▶ INPUT RECORDS:
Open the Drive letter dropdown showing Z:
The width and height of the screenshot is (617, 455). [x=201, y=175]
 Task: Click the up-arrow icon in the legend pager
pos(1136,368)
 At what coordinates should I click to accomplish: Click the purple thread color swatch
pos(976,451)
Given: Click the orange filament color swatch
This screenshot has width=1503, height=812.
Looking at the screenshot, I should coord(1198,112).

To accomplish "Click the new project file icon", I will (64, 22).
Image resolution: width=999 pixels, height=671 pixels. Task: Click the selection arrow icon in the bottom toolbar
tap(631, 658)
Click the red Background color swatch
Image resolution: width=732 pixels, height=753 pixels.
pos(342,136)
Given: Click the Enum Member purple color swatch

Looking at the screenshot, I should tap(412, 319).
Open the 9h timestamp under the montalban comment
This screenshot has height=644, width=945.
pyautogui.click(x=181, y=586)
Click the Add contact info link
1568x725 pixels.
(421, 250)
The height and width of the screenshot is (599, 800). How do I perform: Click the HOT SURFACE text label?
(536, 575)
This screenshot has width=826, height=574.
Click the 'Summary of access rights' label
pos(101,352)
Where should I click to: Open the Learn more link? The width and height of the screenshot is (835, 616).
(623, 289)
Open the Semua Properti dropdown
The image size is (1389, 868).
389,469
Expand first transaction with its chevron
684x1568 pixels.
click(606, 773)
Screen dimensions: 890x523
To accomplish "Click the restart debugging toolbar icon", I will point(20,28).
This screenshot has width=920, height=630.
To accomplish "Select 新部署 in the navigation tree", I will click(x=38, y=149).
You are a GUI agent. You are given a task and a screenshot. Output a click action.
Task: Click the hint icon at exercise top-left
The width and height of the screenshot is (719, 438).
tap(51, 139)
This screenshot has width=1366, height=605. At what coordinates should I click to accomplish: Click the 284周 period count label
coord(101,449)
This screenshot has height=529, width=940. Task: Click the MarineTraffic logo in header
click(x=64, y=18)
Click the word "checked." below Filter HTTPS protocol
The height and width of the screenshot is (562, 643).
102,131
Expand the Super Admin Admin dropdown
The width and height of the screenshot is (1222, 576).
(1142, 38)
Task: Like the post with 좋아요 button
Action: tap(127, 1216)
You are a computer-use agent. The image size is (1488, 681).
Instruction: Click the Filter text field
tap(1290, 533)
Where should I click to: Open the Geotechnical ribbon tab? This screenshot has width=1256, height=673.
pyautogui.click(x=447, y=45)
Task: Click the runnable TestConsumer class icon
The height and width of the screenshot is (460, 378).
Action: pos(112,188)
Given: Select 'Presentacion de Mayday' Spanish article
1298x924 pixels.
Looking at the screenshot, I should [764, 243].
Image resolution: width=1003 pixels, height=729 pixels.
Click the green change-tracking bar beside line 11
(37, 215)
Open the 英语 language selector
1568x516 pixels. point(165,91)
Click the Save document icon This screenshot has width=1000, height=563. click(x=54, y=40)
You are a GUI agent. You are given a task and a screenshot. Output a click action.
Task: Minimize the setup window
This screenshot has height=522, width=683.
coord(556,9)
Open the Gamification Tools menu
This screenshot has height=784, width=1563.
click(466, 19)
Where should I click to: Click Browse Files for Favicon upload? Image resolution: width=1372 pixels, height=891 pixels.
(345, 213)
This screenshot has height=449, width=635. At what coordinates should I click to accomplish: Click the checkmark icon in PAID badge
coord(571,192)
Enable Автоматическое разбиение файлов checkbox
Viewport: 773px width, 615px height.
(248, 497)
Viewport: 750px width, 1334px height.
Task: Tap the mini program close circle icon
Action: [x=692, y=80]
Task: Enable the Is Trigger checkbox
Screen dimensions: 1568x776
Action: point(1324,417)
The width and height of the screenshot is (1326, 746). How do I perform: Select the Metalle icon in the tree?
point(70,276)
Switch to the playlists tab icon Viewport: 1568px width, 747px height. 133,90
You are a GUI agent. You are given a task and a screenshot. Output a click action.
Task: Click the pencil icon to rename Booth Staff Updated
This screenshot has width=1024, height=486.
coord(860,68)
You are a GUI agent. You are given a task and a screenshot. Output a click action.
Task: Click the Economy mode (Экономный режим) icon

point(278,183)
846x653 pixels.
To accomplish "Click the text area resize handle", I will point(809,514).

▶ INSTRUCTIONS TO FOLLOW:
Return, exactly as written, only those lines that run from the one with "The height and width of the screenshot is (460, 378)." to the last line of the data, both of those lines included.

▶ RESPONSE AREA:
The height and width of the screenshot is (460, 378).
Action: pos(112,188)
Given: Select 'Presentacion de Mayday' Spanish article
1298x924 pixels.
Looking at the screenshot, I should [764, 243].
Image resolution: width=1003 pixels, height=729 pixels.
Click the green change-tracking bar beside line 11
(37, 215)
Open the 英语 language selector
1568x516 pixels. point(165,91)
Click the Save document icon This screenshot has width=1000, height=563. click(x=54, y=40)
You are a GUI agent. You are given a task and a screenshot. Output a click action.
Task: Minimize the setup window
This screenshot has height=522, width=683.
coord(556,9)
Open the Gamification Tools menu
This screenshot has height=784, width=1563.
click(466, 19)
Where should I click to: Click Browse Files for Favicon upload? Image resolution: width=1372 pixels, height=891 pixels.
(345, 213)
This screenshot has height=449, width=635. At what coordinates should I click to accomplish: Click the checkmark icon in PAID badge
coord(571,192)
Enable Автоматическое разбиение файлов checkbox
Viewport: 773px width, 615px height.
(248, 497)
Viewport: 750px width, 1334px height.
Task: Tap the mini program close circle icon
Action: [x=692, y=80]
Task: Enable the Is Trigger checkbox
Screen dimensions: 1568x776
Action: point(1324,417)
The width and height of the screenshot is (1326, 746). How do I perform: Select the Metalle icon in the tree?
point(70,276)
Switch to the playlists tab icon Viewport: 1568px width, 747px height. 133,90
You are a GUI agent. You are given a task and a screenshot. Output a click action.
Task: Click the pencil icon to rename Booth Staff Updated
This screenshot has width=1024, height=486.
coord(860,68)
You are a GUI agent. You are given a task and a screenshot. Output a click action.
Task: Click the Economy mode (Экономный режим) icon

point(278,183)
846x653 pixels.
To accomplish "Click the text area resize handle", I will point(809,514).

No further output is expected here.